F5 has released fixes for a long list of vulnerabilities in its BIG-IP line of security appliances, including one that could allow a remote attacker to take complete control of a target appliance.
The company patched 21 vulnerabilities in all, many of which are high-severity flaws that can give an attacker some level of control over an appliance or allow traffic disruption. The bugs don’t affect F5 Cloud Services or Threat Stack.
Perhaps the most useful vulnerability to an attacker is CVE-2022-35728, which is related to the way that BIG-IP boxes handle iControl REST tokens, which are used for authentication for local and remote users.
“A remote unauthenticated attacker may be able to reuse, for a limited time, an authenticated user's iControl REST token generated from the Configuration utility and access through the management port and/or self IP addresses to execute arbitrary system commands, create or delete files, or disable services. There is no data plane exposure; this is a control plane issue only,” the F5 advisory says.
That vulnerability affects versions 13.x-17.x of BIG-IP, as well as some versions of BIG-IP SPK, and BIG-IQ Centralized Management. For organizations that can’t install the updated versions immediately, there is a workaround that will mitigate this vulnerability.

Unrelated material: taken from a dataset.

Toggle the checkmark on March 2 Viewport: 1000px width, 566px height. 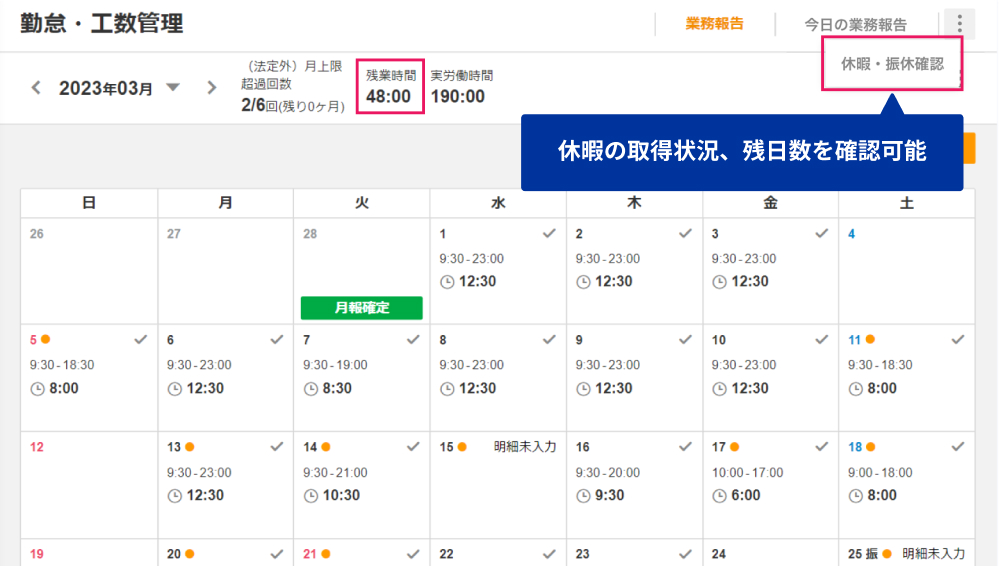[686, 234]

“You can block all access to the iControl REST interface of your BIG-IP or BIG-IQ system through self IP addresses. To do so, you can change the Port Lockdown setting to Allow None for each self IP address in the system. If you must open any ports, you should use the Allow Custom option, taking care to disallow access to iControl REST,” the advisory says.
“By default, iControl REST listens on TCP port 443 or TCP port 8443 on single NIC BIG-IP VE instances. If you modified the default port, ensure that you disallow access to the alternate port you configured. If you must expose port 443 on your self IP addresses and want to restrict access to specific IP ranges, you may consider using the packet filtering functionality built into the BIG-IP system.”
Among the other bugs F5 patched in its Aug. 3 release is another vulnerability related to the iControl REST functionality, which affects an undisclosed endpoint. This flaw affects BIG-IP versions 13.x-17.x.
“In Appliance mode, an authenticated user with valid user credentials assigned the Administrator role may be able to bypass Appliance mode restrictions. This is a control plane issue; there is no data plane exposure. Appliance mode is enforced by a specific license or may be enabled or disabled for individual Virtual Clustered Multiprocessing (vCMP) guest instances,” the F5 advisory says.
The same mitigation strategy applies to this vulnerability (CVE-2022-35243).
The majority of the other vulnerabilities patched in this release are related to denial-of-service, performance degradation, or increased memory usage.